The first phase of the data life cycle is the collection or capture of data. At this stage, it is important to document how the data are collected. Metadata standards should be uniformly applied and information on transformations of data should be well-documented.
Since administrative data contains identifiers such as personal information, socio-economic markers, or other sensitive information, it is essential that security and privacy measures are followed at this stage.
In order to be used effectively for statistical analysis or informing forward-looking decision-making, administrative data must undergo processes that retain its quality and make it suitable for analysis such as outlier detection and linking of datasets. At this stage, ensuring the safe and appropriate usage of data remains an important process consideration.
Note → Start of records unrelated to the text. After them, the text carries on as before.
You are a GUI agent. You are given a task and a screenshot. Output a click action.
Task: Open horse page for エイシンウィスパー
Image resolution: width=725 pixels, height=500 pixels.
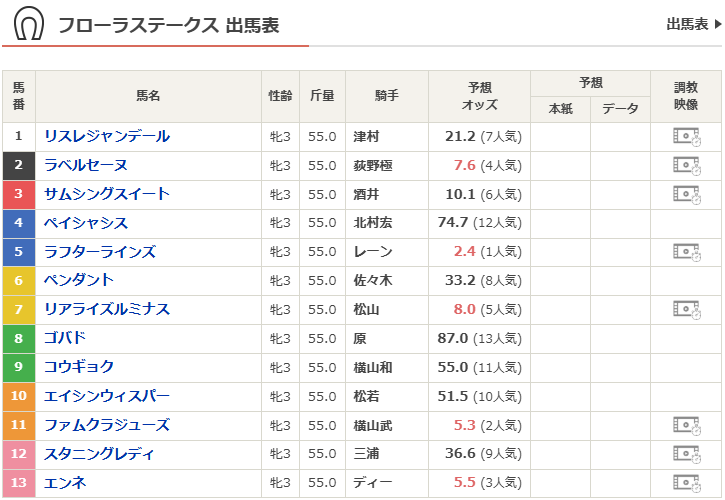(x=107, y=396)
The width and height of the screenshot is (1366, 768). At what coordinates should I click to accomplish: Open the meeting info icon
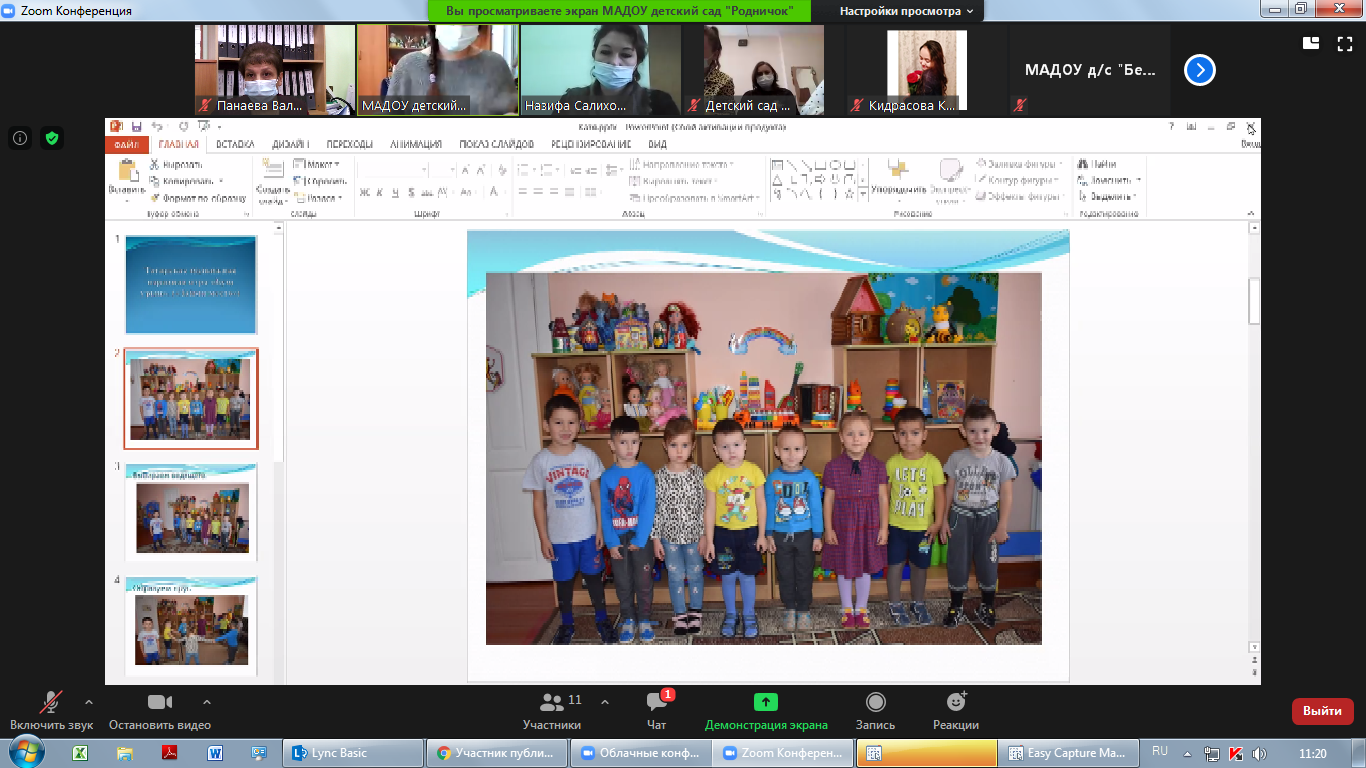pos(20,138)
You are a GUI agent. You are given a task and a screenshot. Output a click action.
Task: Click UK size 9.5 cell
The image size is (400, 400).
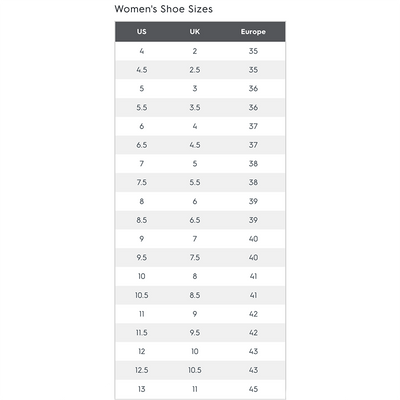(x=195, y=332)
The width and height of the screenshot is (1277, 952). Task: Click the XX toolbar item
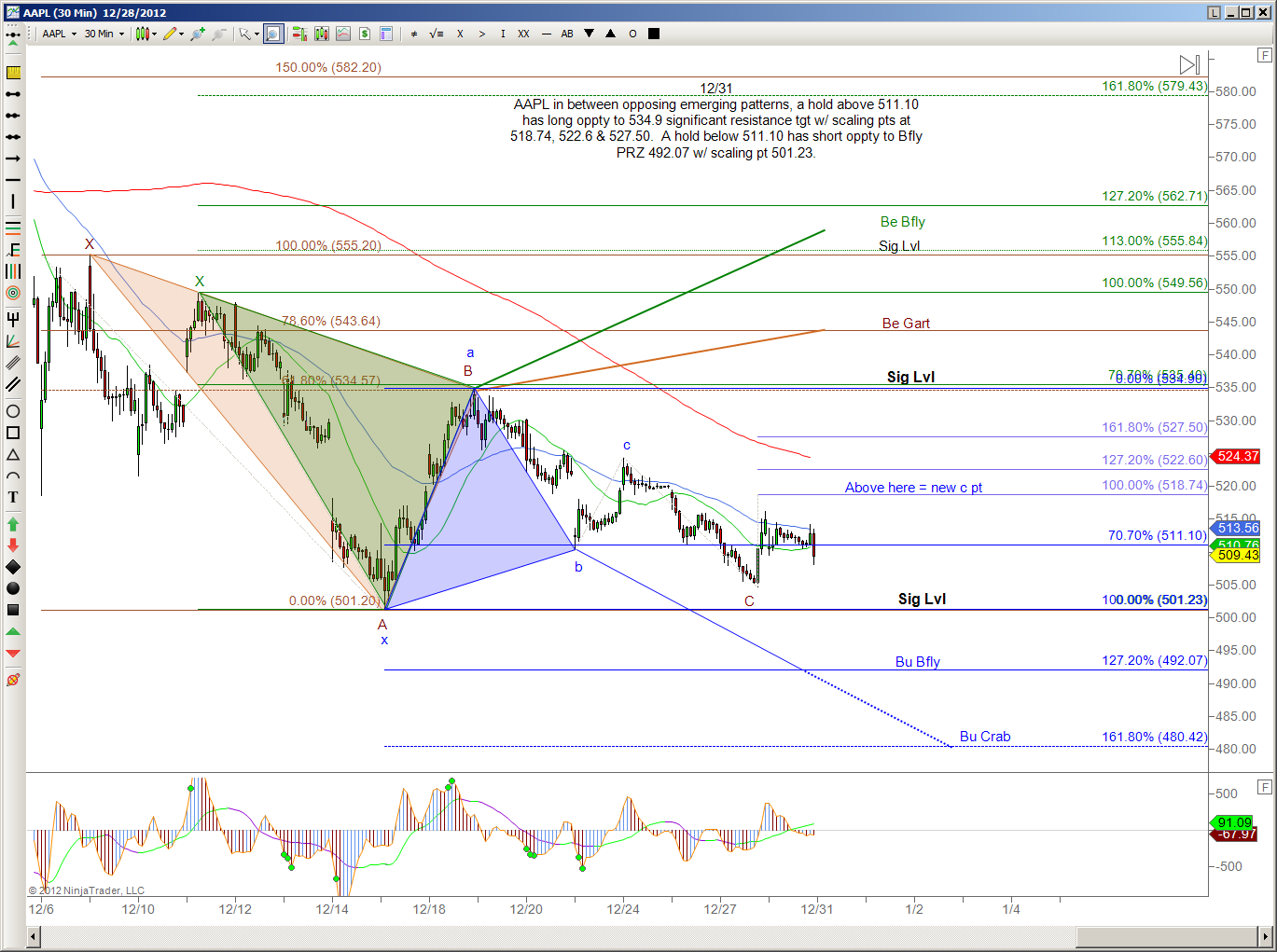point(523,34)
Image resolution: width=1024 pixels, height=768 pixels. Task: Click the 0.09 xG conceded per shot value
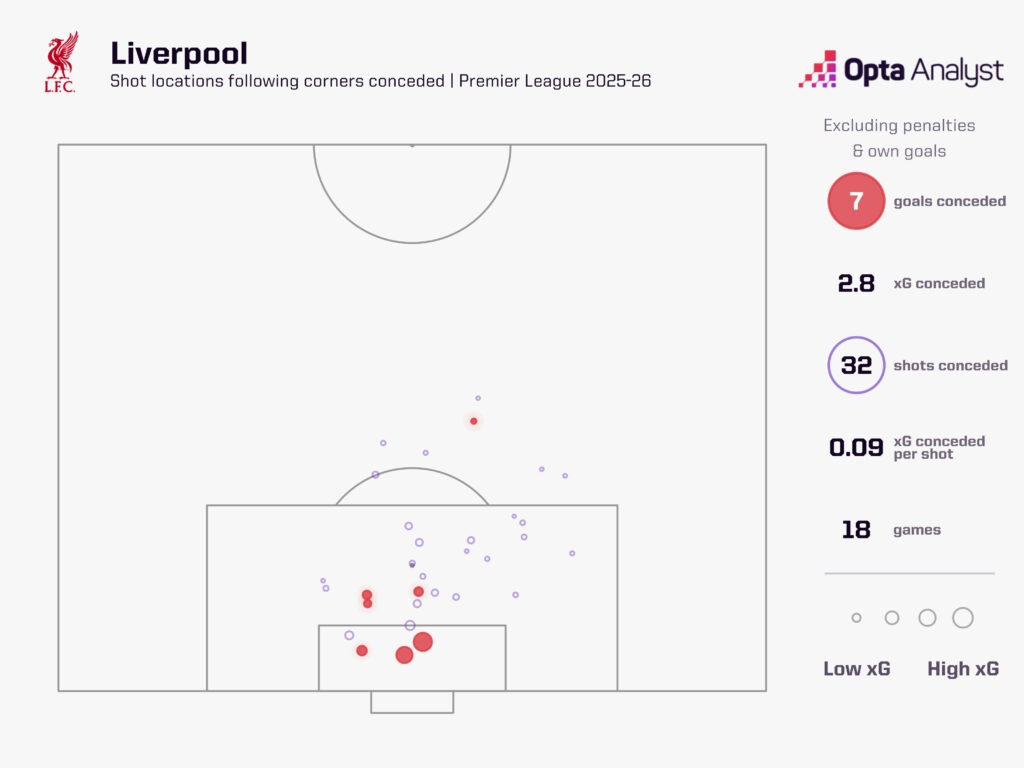click(x=856, y=447)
Inter-agency data sharing can enable new and innovative uses of data, both within and beyond administrative systems. It is important to share data in a way that protects privacy and confidentiality while making the data useful to inform decision-makers.
Data archiving is the stage at which data that is no longer actively used, cataloged for long-term retention. At this stage, it’s important to have strong security and privacy measures in place.
When data agencies create high-quality policies and practices that govern the various phases of the administrative data life cycle, they can be confident they are on the right path to effectively and safely utilize administrative data to answer critical stakeholder questions and to inform decisions to support continuous improvement.